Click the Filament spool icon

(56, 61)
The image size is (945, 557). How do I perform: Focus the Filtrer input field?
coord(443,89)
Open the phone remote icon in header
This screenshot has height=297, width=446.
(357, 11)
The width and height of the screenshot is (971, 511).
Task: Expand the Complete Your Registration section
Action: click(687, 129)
——————
• TASK OBJECTIVE: Retype all the material above precisely, with no line left out.

• ANSWER TO THE EXERCISE:
Click the Filament spool icon

(56, 61)
The image size is (945, 557). How do I perform: Focus the Filtrer input field?
coord(443,89)
Open the phone remote icon in header
This screenshot has height=297, width=446.
(357, 11)
The width and height of the screenshot is (971, 511).
Task: Expand the Complete Your Registration section
Action: click(687, 129)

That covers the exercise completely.